---------- Task material

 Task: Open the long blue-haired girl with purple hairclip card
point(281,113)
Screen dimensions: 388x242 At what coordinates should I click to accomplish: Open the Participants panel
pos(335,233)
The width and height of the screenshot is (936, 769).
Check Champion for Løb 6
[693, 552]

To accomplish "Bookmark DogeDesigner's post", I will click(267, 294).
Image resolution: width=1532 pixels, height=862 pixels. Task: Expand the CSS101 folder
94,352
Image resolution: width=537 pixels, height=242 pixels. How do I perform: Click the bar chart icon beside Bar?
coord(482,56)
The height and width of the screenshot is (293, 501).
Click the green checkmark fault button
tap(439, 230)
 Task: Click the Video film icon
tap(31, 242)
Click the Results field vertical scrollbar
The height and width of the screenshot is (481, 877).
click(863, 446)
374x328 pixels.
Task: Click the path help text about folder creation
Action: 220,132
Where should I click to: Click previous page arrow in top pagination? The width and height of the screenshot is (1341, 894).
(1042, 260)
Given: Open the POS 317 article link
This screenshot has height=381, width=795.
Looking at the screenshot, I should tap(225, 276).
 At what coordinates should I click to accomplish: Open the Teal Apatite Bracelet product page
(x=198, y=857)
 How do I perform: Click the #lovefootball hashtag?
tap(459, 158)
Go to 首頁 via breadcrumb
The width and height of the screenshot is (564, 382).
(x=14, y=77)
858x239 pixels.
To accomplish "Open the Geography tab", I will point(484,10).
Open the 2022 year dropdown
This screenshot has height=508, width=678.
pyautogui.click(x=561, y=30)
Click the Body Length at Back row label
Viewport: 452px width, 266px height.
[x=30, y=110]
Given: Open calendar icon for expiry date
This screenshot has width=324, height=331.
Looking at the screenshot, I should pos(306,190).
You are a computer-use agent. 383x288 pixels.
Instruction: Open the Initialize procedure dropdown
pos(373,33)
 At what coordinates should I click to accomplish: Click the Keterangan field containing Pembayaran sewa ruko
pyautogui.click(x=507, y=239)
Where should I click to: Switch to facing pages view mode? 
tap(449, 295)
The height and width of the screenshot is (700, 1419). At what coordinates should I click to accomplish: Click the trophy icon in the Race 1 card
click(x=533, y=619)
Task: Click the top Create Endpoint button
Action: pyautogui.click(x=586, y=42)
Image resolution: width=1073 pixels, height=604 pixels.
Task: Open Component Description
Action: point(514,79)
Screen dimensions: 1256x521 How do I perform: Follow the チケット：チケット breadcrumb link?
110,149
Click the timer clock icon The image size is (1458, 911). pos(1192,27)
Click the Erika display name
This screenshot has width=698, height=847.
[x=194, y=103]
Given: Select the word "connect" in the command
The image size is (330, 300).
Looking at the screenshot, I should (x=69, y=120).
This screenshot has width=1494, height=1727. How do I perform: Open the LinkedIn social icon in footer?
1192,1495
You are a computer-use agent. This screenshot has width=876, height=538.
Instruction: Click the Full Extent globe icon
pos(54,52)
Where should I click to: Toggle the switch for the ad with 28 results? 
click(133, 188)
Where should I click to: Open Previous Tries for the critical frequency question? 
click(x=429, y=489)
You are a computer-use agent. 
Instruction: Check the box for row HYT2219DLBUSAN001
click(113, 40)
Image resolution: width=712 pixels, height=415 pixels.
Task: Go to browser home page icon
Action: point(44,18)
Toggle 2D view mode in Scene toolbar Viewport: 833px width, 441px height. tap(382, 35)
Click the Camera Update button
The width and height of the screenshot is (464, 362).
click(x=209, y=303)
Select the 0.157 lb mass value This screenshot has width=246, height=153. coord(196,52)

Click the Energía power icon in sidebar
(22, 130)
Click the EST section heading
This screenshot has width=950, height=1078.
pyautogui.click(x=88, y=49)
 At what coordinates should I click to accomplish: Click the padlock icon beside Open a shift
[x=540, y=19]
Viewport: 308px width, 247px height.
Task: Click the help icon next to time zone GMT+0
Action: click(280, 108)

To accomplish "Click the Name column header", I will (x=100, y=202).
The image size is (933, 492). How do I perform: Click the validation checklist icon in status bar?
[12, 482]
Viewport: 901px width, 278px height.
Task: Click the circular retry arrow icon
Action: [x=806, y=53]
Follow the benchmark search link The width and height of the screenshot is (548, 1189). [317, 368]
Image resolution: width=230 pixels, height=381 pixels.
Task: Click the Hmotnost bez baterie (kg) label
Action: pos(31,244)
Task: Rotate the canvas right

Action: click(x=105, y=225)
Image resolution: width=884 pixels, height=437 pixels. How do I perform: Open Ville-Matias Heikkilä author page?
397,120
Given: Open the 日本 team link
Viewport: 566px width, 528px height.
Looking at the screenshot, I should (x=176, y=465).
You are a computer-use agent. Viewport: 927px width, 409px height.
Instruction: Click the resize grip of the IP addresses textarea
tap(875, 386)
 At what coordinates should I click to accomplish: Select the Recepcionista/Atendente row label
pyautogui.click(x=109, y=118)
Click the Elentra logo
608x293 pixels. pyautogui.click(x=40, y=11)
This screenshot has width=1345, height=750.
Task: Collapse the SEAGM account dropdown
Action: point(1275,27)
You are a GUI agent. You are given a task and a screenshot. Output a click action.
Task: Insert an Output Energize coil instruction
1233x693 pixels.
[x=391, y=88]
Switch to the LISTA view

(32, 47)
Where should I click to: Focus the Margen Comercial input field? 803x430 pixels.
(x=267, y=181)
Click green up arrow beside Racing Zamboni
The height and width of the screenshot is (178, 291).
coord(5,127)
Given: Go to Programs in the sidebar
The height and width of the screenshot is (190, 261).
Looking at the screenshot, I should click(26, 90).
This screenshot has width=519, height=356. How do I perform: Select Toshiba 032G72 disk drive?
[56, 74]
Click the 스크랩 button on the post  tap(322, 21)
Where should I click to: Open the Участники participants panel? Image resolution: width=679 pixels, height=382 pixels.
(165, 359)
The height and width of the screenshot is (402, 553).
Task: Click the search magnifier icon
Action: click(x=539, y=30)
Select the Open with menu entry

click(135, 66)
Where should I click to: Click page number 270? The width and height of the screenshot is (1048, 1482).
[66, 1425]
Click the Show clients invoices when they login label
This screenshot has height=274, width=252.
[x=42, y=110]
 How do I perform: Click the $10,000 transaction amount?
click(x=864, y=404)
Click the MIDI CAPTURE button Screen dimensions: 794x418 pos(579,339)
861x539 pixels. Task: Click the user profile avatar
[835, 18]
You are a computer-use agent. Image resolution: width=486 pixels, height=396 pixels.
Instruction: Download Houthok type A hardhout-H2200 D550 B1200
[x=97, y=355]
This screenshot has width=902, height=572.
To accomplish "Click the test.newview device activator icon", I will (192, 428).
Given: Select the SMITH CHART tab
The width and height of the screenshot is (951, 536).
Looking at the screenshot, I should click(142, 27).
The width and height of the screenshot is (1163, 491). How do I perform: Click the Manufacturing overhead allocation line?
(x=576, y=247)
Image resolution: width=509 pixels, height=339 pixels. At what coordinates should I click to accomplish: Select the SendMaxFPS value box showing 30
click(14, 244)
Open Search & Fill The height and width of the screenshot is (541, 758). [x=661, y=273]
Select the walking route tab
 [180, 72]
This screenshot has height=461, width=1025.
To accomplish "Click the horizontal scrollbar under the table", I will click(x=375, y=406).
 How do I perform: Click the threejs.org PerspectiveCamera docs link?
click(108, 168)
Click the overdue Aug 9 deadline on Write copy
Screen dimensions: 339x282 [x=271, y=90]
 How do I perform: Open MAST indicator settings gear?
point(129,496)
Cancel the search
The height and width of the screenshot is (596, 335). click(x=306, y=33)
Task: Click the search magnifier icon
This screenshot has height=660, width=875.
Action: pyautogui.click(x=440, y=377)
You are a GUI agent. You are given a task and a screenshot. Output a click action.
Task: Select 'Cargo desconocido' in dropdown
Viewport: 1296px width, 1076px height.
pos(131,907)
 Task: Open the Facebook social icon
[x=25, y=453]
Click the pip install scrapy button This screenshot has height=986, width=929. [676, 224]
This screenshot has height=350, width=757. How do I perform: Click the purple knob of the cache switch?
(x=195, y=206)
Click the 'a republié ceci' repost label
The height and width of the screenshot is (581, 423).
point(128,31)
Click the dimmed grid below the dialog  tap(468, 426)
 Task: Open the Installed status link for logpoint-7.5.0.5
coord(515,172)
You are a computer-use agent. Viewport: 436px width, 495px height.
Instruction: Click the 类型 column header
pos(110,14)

--------------------

Aim of the exercise ▸ Within the material above, output exactly the lines from the one with "The width and height of the screenshot is (564, 382)." through the one with "Click the timer", end lines included, and nothing besides.

Exercise answer ▸
The width and height of the screenshot is (564, 382).
(x=14, y=77)
858x239 pixels.
To accomplish "Open the Geography tab", I will point(484,10).
Open the 2022 year dropdown
This screenshot has height=508, width=678.
pyautogui.click(x=561, y=30)
Click the Body Length at Back row label
Viewport: 452px width, 266px height.
[x=30, y=110]
Given: Open calendar icon for expiry date
This screenshot has width=324, height=331.
Looking at the screenshot, I should pos(306,190).
You are a computer-use agent. 383x288 pixels.
Instruction: Open the Initialize procedure dropdown
pos(373,33)
 At what coordinates should I click to accomplish: Click the Keterangan field containing Pembayaran sewa ruko
pyautogui.click(x=507, y=239)
Where should I click to: Switch to facing pages view mode? 
tap(449, 295)
The height and width of the screenshot is (700, 1419). At what coordinates should I click to accomplish: Click the trophy icon in the Race 1 card
click(x=533, y=619)
Task: Click the top Create Endpoint button
Action: pyautogui.click(x=586, y=42)
Image resolution: width=1073 pixels, height=604 pixels.
Task: Open Component Description
Action: point(514,79)
Screen dimensions: 1256x521 How do I perform: Follow the チケット：チケット breadcrumb link?
110,149
Click the timer clock icon The image size is (1458, 911). pos(1192,27)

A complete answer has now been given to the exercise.